Biden’s speech comes as GOP-led legislatures across the country are passing laws that it more difficult to vote. The Brennan Center for Justice warns, “As of June 21, 17 states enacted 28 new laws that restrict access to the vote. With some state legislatures still in session, more laws will certainly follow.”

Biden condemned those efforts calling them “unconscionable.”

“Have you no shame?” he asked GOP lawmakers.

“Are you on the side of truth or lies, fact or fiction, justice or injustice? Democracy or autocracy? That’s what it comes down to,” the president said.

“The denial of full and free and fair elections is the most un-American thing that any of us can imagine, the most undemocratic, the most unpatriotic and, sadly, not unprecedented.” Biden added. He compared the recent GOP rush to restrict voting access to poll taxes, literacy tests and voter intimidation tactics employed by groups like the Ku Klux Klan.

He also criticized the continued effort to overturn the 2020 presidential election, saying “The Big Lie is just that: a big lie.” Biden said the election was the most scrutinized in history and his win was upheld after dozens of court rulings and recounts.
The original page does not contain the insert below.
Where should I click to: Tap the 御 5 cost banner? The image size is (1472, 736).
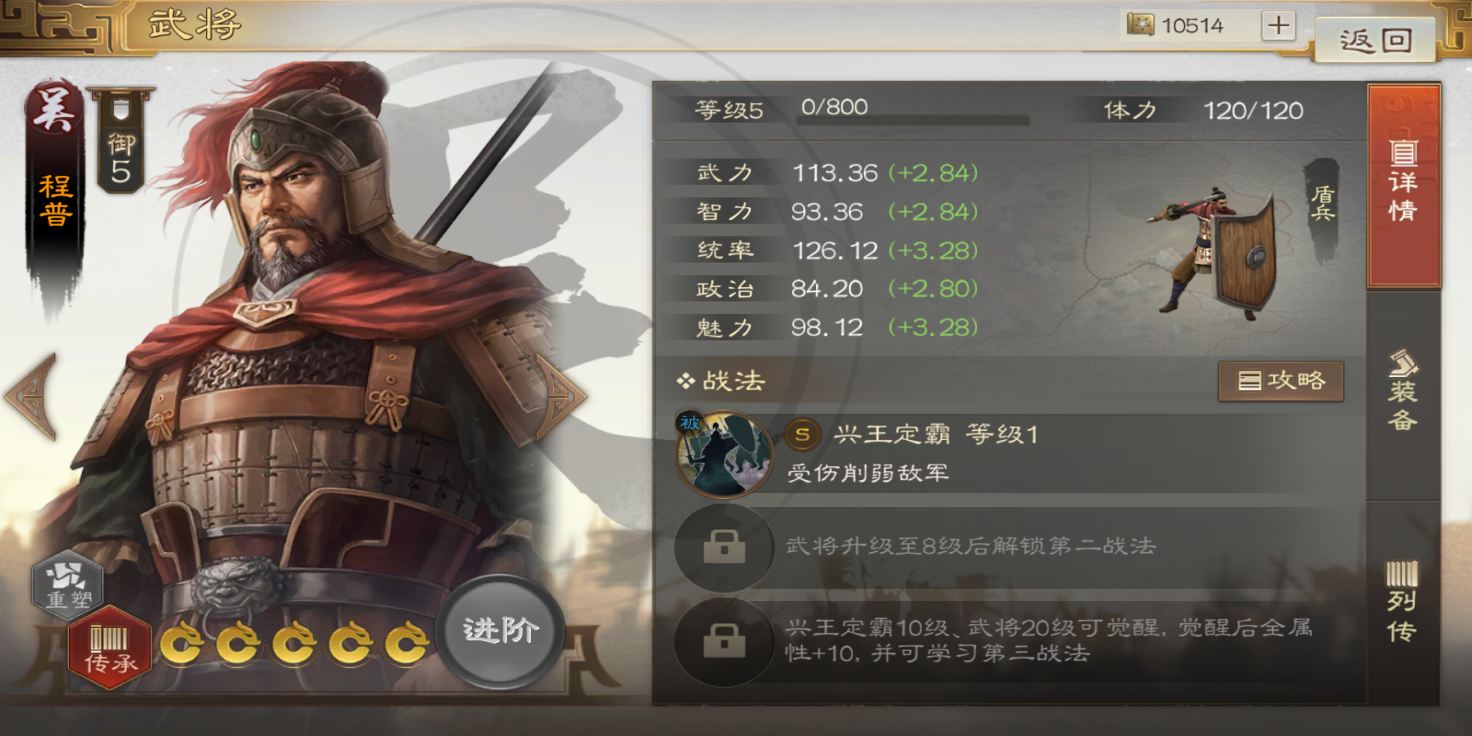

“In America, if you lose, you accept the results, you follow the Constitution. You don’t call facts fake and then try to bring down the American system just because you’re unhappy,” Biden added, in a clear reference to Trump. “That’s not statesmanship. That’s selfishness.”

Biden spoke in defense of the For The People Act, calling it a “national imperative.” He also expressed his support for the John Lewis Voting Rights Advancement Act, promising to sign it if it reaches his desk.

According to the Associated Press, “the For the People Act, would create national standards for voting that could roll back some of the restrictions that have been approved or are advancing in the Republican-led states, including Texas.”

However, Republicans have blocked the bill. “Most Republicans have similarly dismissed a separate bill, the John Lewis Voting Rights Advancement Act, which would restore sections of the Voting Rights Act that the Supreme Court has weakened,” reports the AP.

One word was noticeably absent from Biden’s speech: filibuster. The president did not address the procedural rule that empowers Republicans to block legislation.